Imagine you are developing a “covert espionage” game that features an audio surveillance system – a gameplay system that allows you to plant a hidden microphone in the world. The audio is captured at the location of the “bug” or virtual microphone and then transmitted wirelessly to a surveillance van. Players in the van listen to what is going on in the bugged room, all in real time. The audio that is captured by the microphone is played through a “virtual loudspeaker” located in the van. The loudspeaker itself is a spatialized sound emitter in the virtual world – the source of the audio just happens to be a mix of sounds that are occurring at another part of the level. We will even apply a futz effect to the mix to mimic the lo-fi transmission of the signal and distortion through the loudspeaker.
Wwise 2017.1 introduces the ability to preform 3D spatialization on an audio signal, after mixing together input from any number of 3D sources. We call this "spatialized sub-mix" a 3D-Bus. This article will demonstrate how to leverage 3D busses in Wwise 2017.1 to simulate the described behavior in a game. This scenario was chosen because it highlights a number of new features and changes within Wwise 2017.1, both in the authoring tool and the sound engine. After reading, you will be able to apply the concepts learned to other audio routing scenarios, including ones suggested at the end of the article.
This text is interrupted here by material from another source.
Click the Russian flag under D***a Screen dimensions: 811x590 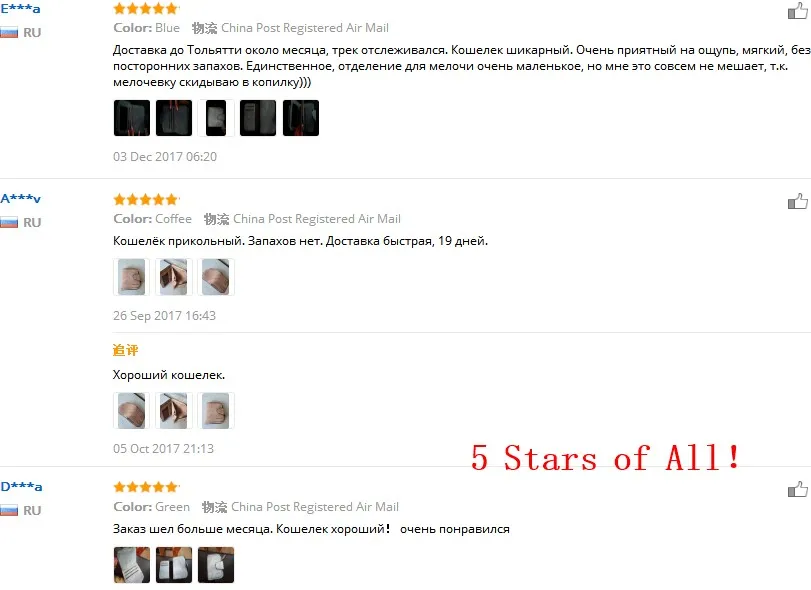[9, 511]
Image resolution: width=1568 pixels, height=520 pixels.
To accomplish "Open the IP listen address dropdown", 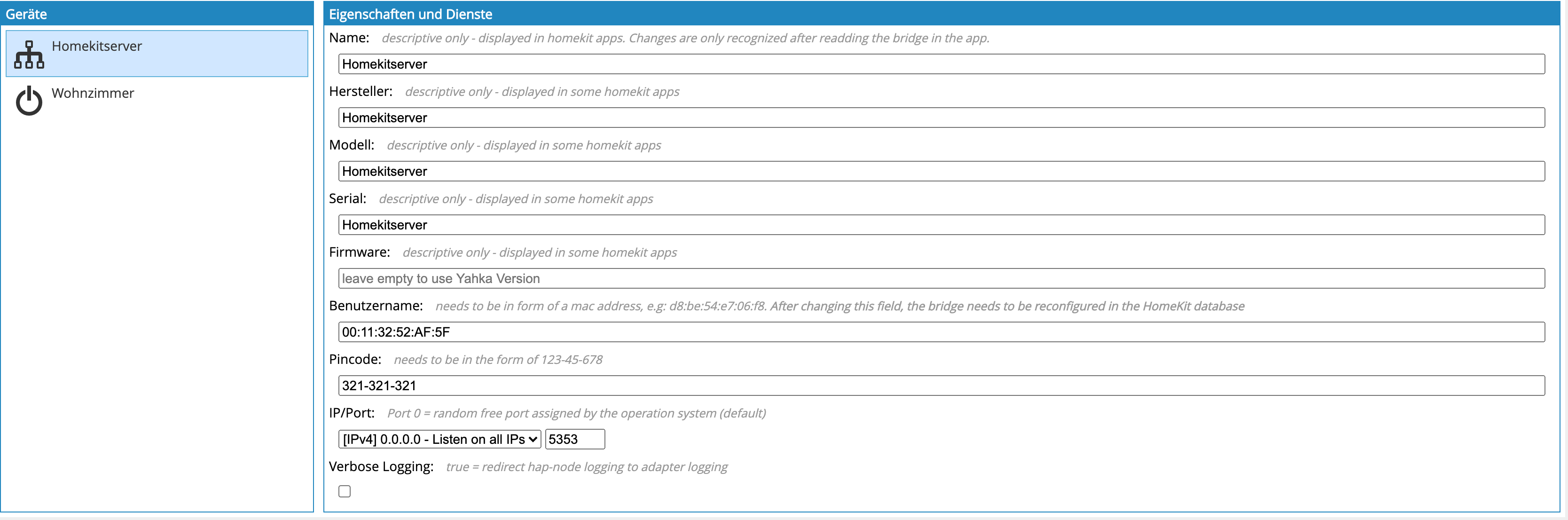I will point(439,439).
In our example, we will register a minimum of 4 game objects. In Wwise 2017.1, listeners are also game objects, and game objects can be both listeners and emitters.
- The player listener: This game object represents the ears of the character listening to the audio in the game. In our example, this is the character in the van listening to the real-time surveillance.
- The environmental sound emitter: An object in the game that emits sound. Perhaps it is an enemy character, or some other sound emitting object of interest to our covert surveillance team. Realistically, your game would have many objects like these to compose a rich environment, but we will have only one for the sake of simplicity in our example.
- The microphone: This object represents the placement of the hidden microphone, the “bug”. The placement of this object is important because only sound emitting game objects that are in range, as defined by their attenuation curves in the Actor-Mixer Hierarchy, will be “picked up” and audible to the microphone.
- The loudspeaker:The sound emitter game object that emits a spatialized mix of audio captured by the microphone. The position of the loudspeaker represents the point of retransmission of the sound. In our example the loudspeaker is in a surveillance van far away from the original source. If it were, however, close enough to the original source, the player listener would actually be able to hear a mix of the loudspeaker and the original source at the same time.
The listener emitter associations are defined in code by use of the SetListener and SetGameObjectAuxSendValues APIs. They define the relationship between game objects; that is, which game objects listen to which other game objects. In Wwise, the only thing that distinguishes an emitter from a listener game object is the listener-emitter associations that have been defined between them using the API.
In our example, we define the following associations:
- The environmental sound emitter and the loudspeaker have the player listener as a listener.
- The microphone has the loudspeaker as a listener.
- The environmental sound emitter has the microphone as a listener, and has been assigned as such using the SetGameObjectAuxSendValues API. We set it as an ‘aux send’ listener so that we can use a specific, unique bus from the Wwise project to model the behavior of the microphone in the Wwise Authoring tool.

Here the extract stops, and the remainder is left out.